▸ **TO DO**:
From the entries below, pull out every line containing the string "Task" and copy each one as it appears.

Item-finding entries
········

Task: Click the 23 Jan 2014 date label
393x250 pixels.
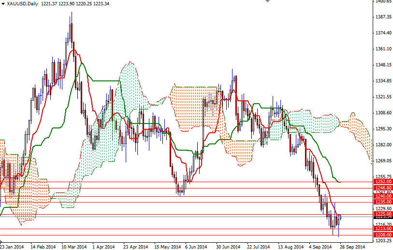Action: [12, 247]
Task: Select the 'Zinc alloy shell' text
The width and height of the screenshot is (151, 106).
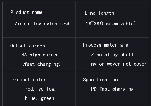Action: (112, 55)
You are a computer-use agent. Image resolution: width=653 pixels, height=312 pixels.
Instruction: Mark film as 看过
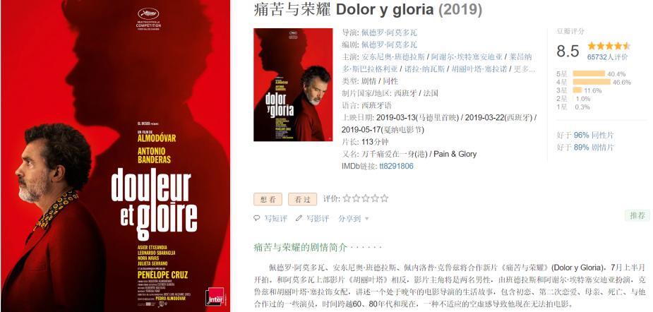302,199
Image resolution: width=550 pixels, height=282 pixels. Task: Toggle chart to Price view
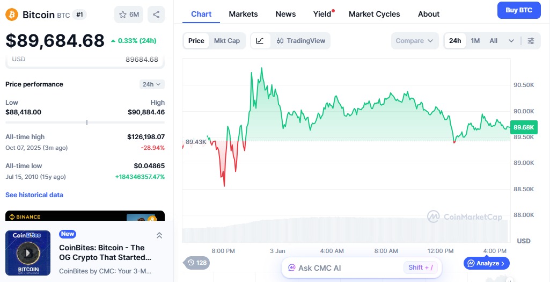point(196,41)
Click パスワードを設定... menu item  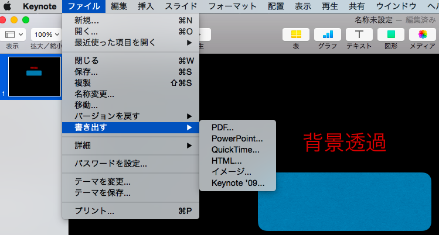[x=110, y=163]
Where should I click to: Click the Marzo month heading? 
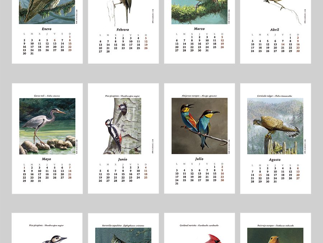click(x=199, y=29)
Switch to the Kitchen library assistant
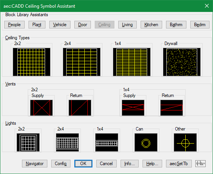 click(151, 25)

········

▸ **WRITTEN RESPONSE**:
Task: Click the 23 Jan 2014 date label
Task: Select the 'Zinc alloy shell' text
Image resolution: width=550 pixels, height=282 pixels. Task: Toggle chart to Price view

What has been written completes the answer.